Wildly gesturing with the grace the betrayed his blood-alcohol content, Trollo was blind to my apparent heartache. "Find her. Find her and bring her," Inhale. "Here." Inhale. "No, bring her out front. Her brother is waiting." Inhale, swallow. "For her. Go."
"Going, going." My limbs were ok about leading my body upstairs, but my brain was complaining. My heart was screaming bloody murder. As a boy walked past with me fishnets on I barely noticed, my own emotions drowning out even my thoughts. I was on the come down, so bad. Otherwise, there'd be no other rational reason for feeling this way.
Yearning for escape, the coward part of me wanted to say 'fuck it' and walk away. Forget about Vanessa. Don't go upstairs. Go to the pong table and find some other girl to court for the night. Or better yet, don't find anyone.
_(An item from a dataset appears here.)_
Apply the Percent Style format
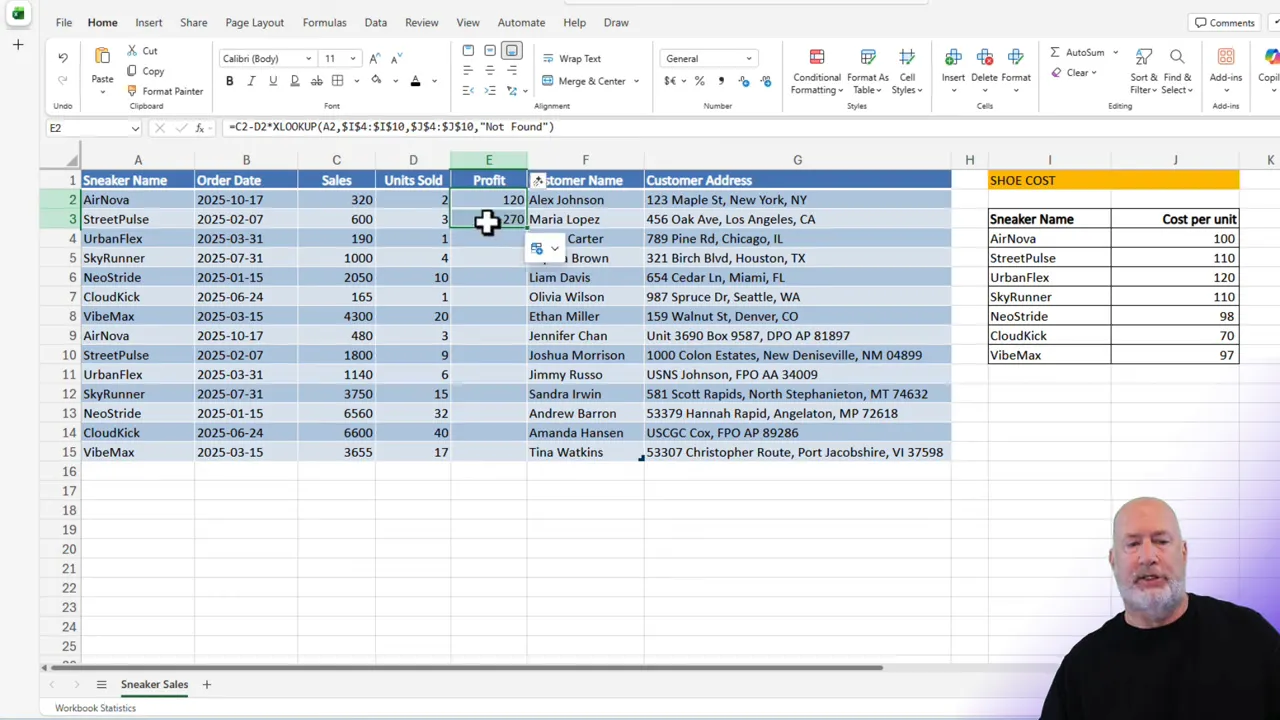tap(699, 82)
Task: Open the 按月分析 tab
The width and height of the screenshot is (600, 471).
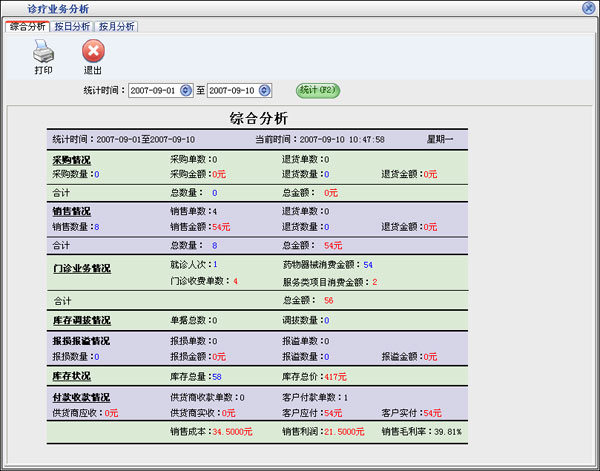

Just get wasted - that way, when Vanessa comes downstairs in her own time and finds me, my blurred vision and incoherence will make the awkwardness of it all completely beyond me. Beautifully beyond me.
When I got upstairs, Vanessa was not in the line, so I assumed she was still inside. I nodded at one of the other girls in line. Her name, if I remembered correctly, was Sharon, but everyone called her Sherry. I was never sure if her nickname ought to have been spelled 'Sharry' with an 'a' or 'Sherry' like the fortified wine from Spain, but I always mentally strung it like the latter. While I never had a crush on her, I never had a problem admitting she was beautiful; however, straight as an arrow. "You know who's in there?"
Sherry shook her head at me, blinking frequently and slowly. I wondered if she recognized me. "Wasn't paying attention."
That sounded about right. Luckly, the door to the bathroom opened and my curiosity was about to be set to rest. Sure enough, it was Vanessa, looking bemused about something. I couldn't explain it, exactly. There was a few seconds before her eyes landed on me, and I could see them look around wildly, a brightness in them, as though wanting to see if anyone was watching her. When she found me, her eyes remained unchanged.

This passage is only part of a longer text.